Seriously moved, enthralled or charmed as I am by Green Book, Roma, Vice, First Reformed, Can You Ever Forgive Me?, Happy as Lazzaro, Capernaum, The Mule, Black Panther, First Man, portions of Bohemian Rhapsody and the first half of A Star Is Born, Pawel Pawlikowski‘s Cold War sits at the top of the heap. Yes, even at a higher aesthetic station than Alfonso Cuaron‘s black-and-white masterwork. I’m sorry but I love Cold War a bit more.
If you ask me Cold War is the cleanest, sharpest and most tightly composed film of the year…a period haunter…a kind of half-Polish Communist, half-Montmarte jazz cavern love story that will knock your eyeballs out if you’re any kind of black-and-white connoisseur or a boxy-is-beautiful fanatic like myself.

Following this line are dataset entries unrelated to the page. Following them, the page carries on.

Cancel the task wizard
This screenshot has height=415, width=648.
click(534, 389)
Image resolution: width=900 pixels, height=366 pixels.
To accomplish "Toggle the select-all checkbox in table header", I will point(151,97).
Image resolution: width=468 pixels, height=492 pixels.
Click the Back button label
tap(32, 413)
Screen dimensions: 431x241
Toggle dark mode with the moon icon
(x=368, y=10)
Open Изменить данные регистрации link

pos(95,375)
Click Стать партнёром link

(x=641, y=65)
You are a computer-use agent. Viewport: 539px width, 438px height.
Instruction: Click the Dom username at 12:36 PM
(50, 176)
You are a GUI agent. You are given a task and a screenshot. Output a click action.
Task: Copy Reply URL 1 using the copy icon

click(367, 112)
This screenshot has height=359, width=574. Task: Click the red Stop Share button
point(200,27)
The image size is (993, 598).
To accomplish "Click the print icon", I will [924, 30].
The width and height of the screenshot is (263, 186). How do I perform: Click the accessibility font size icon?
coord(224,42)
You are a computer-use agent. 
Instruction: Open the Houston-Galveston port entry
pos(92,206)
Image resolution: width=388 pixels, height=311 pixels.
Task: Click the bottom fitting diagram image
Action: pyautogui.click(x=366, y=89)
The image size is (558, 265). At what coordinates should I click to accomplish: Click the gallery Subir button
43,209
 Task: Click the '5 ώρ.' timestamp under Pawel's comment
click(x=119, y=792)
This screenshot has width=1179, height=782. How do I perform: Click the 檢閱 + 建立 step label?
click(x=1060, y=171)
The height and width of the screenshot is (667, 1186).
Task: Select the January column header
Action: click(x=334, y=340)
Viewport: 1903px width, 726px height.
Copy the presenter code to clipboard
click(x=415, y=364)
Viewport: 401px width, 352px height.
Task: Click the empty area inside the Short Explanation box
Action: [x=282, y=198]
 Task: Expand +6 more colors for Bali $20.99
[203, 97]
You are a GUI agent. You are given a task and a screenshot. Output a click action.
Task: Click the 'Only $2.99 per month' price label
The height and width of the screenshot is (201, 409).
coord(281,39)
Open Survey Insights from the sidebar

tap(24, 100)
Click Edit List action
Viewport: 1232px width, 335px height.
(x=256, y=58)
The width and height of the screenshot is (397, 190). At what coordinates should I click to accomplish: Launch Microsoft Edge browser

No other 2018 film rang my bell quite the same. I don’t care what category it’s in — no other film is as concise and self-aware, as visually glistening and fatalistic and bang on the money as Cold War. It’s pure silvery pleasure, perfectly distilled, the highest manifestation of luscious arthouse porn I’ve run into all year. And it offers the greatest female performance of the year — Joanna Kulig as the sly, at times insolent, sometimes half-crazy Zula.
I recently insisted that Kulig deserves a Best Actress nomination. Her performance reignites the spirit of Jeanne Moreau in Jules and Jim (and if that doesn’t excite your spirit then I don’t know what) along with a spritz of early ’50s Gloria Grahame. A femme fatale songbird, an emotional force of nature, trouble from the word go.
You can’t watch Cold War and not fall in love with how it looks and feels. Those gleaming, whistle-clean silvery tones, Łukasz Żal‘s somewhat unusual bottom heavy framings, that feeling of being in a repressive but exotic realm, and yet one that becomes more and more of a “home” in a sense, and more familiar by the minute.
It also delivers something relatively rare in our 21st Century realm, which is a feeling that the viewer hasn’t been shown enough — that he/she hasn’t had enough time to really savor the flavor and atmosphere and characters.